Duck =/= quail. Blaze has turned his nose up at the EVO duck, I doubt I'd get a better reaction with other duck products.


----------



## MB70 (Apr 1, 2012)

Merrick did this with their dog food line not long ago, but kept the 96% canned foods. Not sure why they'd stop them for cats. Frustrating when you find a good food your cat loves and then it changes or goes away, glad I feed a big variety of brands.


----------



## Zilla (Oct 29, 2012)

I wonder of this means stores are going to push out the old product at a real cheap price..... I better go to my feed store tomorrow... I will gladly snatch a few BG cans at a cheap price... 


Sent from Petguide.com Free App


----------



## RockyandLily (Aug 2, 2012)

I cannot wait until they roll out the new line. I wanted more flavors anyways . I keep telling my Mom that maybe, if we're lucky, we'll be at Petco when they have them on clearance.


----------



## Carmel (Nov 23, 2010)

But there aren't more flavors, there's less. They're eliminating the Before Grain and Merrick's lines of food.

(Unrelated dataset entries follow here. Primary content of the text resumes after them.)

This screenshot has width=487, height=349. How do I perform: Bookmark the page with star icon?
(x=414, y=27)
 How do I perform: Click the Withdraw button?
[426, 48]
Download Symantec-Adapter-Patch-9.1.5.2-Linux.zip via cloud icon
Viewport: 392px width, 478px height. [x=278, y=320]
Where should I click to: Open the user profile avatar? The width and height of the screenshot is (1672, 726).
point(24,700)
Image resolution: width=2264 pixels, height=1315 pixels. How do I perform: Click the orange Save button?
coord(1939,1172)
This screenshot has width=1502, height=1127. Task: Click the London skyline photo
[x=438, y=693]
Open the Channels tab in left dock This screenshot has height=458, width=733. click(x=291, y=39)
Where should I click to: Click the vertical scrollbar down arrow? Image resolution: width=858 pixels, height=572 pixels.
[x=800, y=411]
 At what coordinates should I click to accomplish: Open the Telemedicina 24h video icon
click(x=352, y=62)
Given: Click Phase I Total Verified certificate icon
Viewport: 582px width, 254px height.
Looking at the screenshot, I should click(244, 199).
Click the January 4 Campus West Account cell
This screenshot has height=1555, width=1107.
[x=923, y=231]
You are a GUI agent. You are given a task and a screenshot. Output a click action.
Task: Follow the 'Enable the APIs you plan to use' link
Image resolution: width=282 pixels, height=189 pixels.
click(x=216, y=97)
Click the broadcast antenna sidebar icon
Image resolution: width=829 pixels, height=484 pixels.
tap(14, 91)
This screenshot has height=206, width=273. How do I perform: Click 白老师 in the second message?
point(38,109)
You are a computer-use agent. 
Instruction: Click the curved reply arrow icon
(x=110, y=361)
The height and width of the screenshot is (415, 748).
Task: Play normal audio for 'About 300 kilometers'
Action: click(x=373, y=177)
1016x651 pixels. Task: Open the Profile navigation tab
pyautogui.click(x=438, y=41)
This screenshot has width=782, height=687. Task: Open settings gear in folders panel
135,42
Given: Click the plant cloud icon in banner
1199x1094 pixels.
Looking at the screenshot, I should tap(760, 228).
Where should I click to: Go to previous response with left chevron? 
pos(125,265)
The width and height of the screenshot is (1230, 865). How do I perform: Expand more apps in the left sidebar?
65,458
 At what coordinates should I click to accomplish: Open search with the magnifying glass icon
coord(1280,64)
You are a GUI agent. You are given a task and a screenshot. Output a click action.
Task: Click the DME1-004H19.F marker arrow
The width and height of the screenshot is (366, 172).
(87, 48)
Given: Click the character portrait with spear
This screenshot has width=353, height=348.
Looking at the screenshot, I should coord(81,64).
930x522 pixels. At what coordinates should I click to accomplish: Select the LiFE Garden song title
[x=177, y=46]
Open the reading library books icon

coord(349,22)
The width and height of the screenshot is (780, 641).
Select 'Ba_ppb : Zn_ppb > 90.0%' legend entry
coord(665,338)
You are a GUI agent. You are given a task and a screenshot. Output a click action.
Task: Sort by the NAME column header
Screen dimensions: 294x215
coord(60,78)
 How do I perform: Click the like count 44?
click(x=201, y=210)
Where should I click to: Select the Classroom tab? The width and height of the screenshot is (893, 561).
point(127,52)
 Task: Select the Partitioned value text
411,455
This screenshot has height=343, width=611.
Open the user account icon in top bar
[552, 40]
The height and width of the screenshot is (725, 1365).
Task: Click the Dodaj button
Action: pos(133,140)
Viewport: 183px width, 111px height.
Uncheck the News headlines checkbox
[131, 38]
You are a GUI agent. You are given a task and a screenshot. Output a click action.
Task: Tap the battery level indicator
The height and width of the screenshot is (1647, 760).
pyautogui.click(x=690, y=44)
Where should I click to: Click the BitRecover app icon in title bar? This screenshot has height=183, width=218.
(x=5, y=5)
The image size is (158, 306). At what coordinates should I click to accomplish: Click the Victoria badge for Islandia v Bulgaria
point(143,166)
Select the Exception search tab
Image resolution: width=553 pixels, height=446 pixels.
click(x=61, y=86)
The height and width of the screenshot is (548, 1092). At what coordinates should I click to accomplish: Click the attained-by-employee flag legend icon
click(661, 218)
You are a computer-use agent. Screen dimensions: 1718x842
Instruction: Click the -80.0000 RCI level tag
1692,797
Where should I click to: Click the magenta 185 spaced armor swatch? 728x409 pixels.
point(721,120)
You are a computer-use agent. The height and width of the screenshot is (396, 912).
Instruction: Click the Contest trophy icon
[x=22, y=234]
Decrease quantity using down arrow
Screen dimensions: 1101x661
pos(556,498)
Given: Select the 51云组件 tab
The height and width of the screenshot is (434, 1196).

Instead of 6 Before Grain wet foods and 2 dry foods, and 12 wet foods in the Merrick line, we'll have 5 dry foods and 7 wet foods in the Purfect Bistro line. That's it.


----------



## doodlebug (May 13, 2006)

There are 16 canned foods in the Purrfect Bistro line.


----------



## Carmel (Nov 23, 2010)

Oh, you're right!  Well, that's not bad. I still want quail... *sigh*


----------



## Carmel (Nov 23, 2010)

To continue on my quail rampage, I contacted Merrick about it out of curiosity, they said it was being discontinued because of limited quail resources and product demand as the reasons. Still a little baffled, it gets very positive reviews online.

I went to another store and their supplier has some, so I ordered two cases... about enough for Blaze to eat it once a week for the next year. I may order more later if there's still some around in a few weeks, I don't know how long it will remain in stock with suppliers.


----------



## Zilla (Oct 29, 2012)

Quail rampage... :lol: poor Blaze. Well I hope you find something else he likes  I can't think of any other cans with quail... I literally think that was the only one 


Sent from Petguide.com Free App


----------



## Carmel (Nov 23, 2010)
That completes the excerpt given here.